(Data begins)

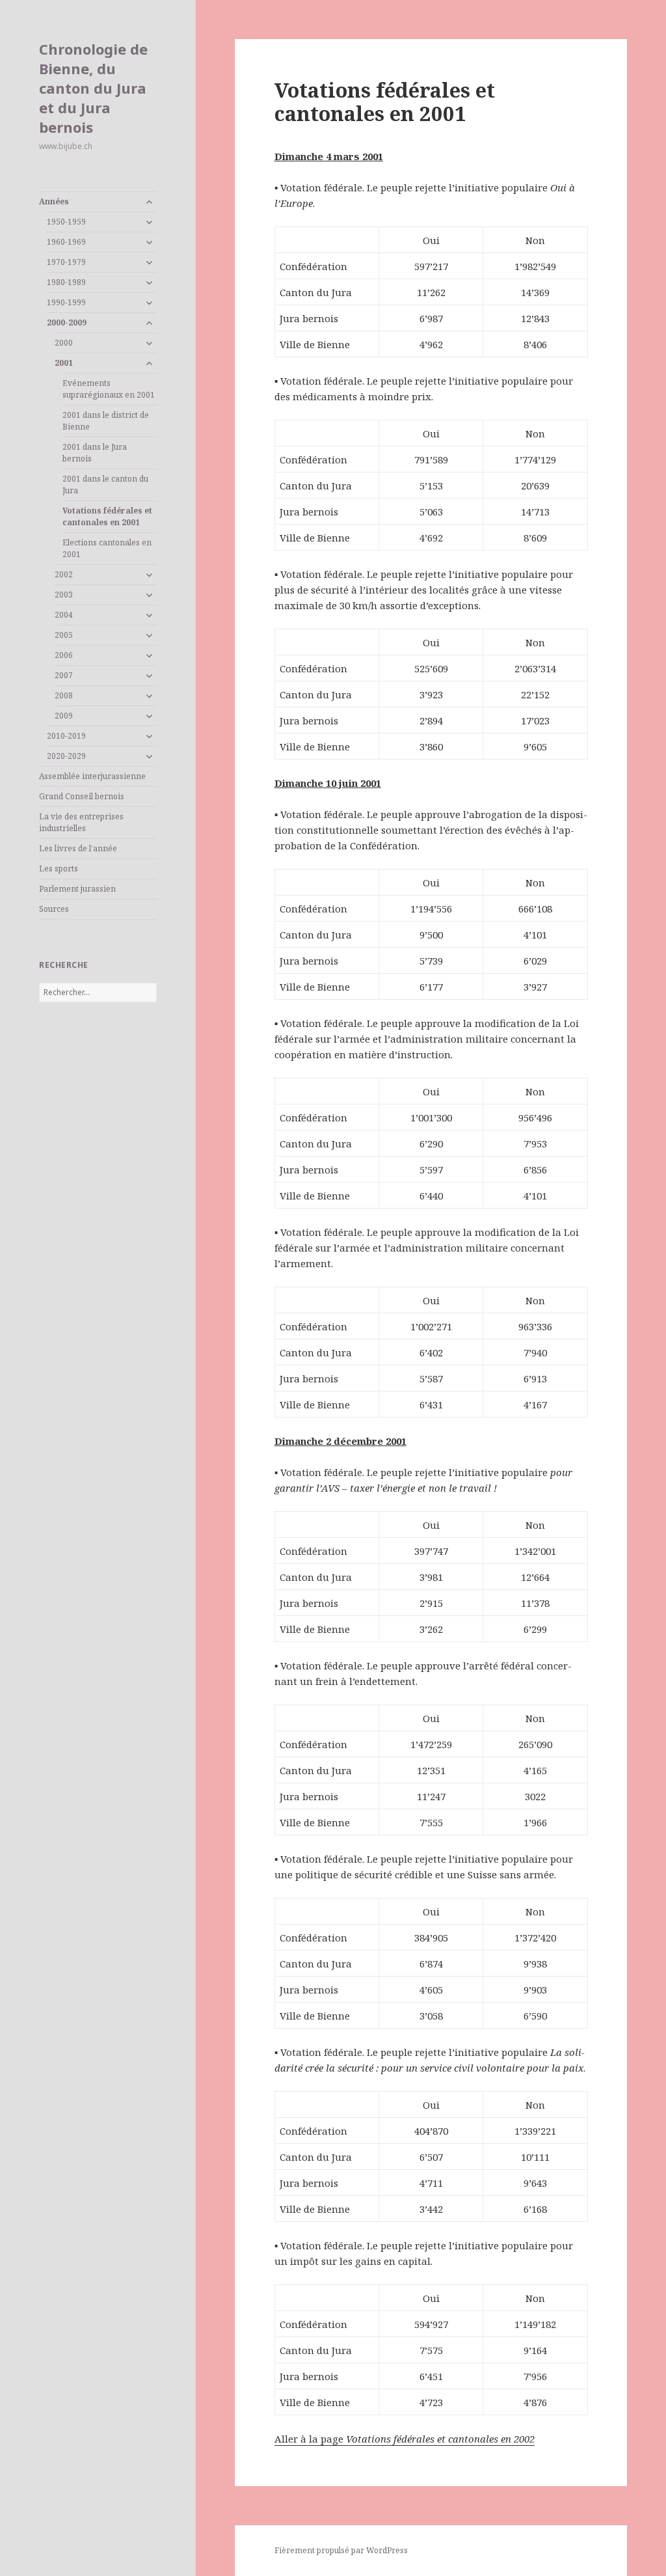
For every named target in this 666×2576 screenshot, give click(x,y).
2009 (64, 715)
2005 (64, 634)
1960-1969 (66, 241)
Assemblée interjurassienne (92, 776)
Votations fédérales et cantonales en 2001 (107, 516)
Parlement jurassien (77, 888)
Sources (54, 908)
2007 (64, 675)
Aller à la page (404, 2438)
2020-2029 (66, 755)
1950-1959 (66, 221)
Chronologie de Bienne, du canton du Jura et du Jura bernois (93, 88)
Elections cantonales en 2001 (107, 548)
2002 (64, 574)
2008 (64, 695)
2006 (64, 655)
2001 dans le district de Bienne (105, 420)
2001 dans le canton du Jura (105, 484)
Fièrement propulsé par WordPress (341, 2550)
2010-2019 (66, 735)
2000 (64, 342)
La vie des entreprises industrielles (81, 822)
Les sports (58, 868)
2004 (64, 614)
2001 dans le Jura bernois (94, 452)
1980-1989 (66, 282)
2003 (64, 594)
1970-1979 (66, 261)
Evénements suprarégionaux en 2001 (108, 388)
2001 (64, 362)
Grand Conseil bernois (81, 796)
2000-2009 (67, 322)
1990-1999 (66, 302)
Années (54, 201)
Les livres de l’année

(Data ends)

**The task:**
Take the entries above and set them down exactly, minus the pictures.

**Task response:**
For every named target in this 666×2576 screenshot, give click(x,y).
2009 (64, 715)
2005 (64, 634)
1960-1969 (66, 241)
Assemblée interjurassienne (92, 776)
Votations fédérales et cantonales en 2001 (107, 516)
Parlement jurassien (77, 888)
Sources (54, 908)
2007 (64, 675)
Aller à la page (404, 2438)
2020-2029 (66, 755)
1950-1959 (66, 221)
Chronologie de Bienne, du canton du Jura et du Jura bernois (93, 88)
Elections cantonales en 2001 (107, 548)
2002 (64, 574)
2008 (64, 695)
2006 (64, 655)
2001 dans le district de Bienne (105, 420)
2001 dans le canton du Jura (105, 484)
Fièrement propulsé par WordPress (341, 2550)
2010-2019 (66, 735)
2000 (64, 342)
La vie des entreprises industrielles (81, 822)
Les sports (58, 868)
2004 (64, 614)
2001 dans le Jura bernois (94, 452)
1980-1989 (66, 282)
2003 (64, 594)
1970-1979 (66, 261)
Evénements suprarégionaux en 2001 (108, 388)
2001 (64, 362)
Grand Conseil bernois (81, 796)
2000-2009 (67, 322)
1990-1999 (66, 302)
Années (54, 201)
Les livres de l’année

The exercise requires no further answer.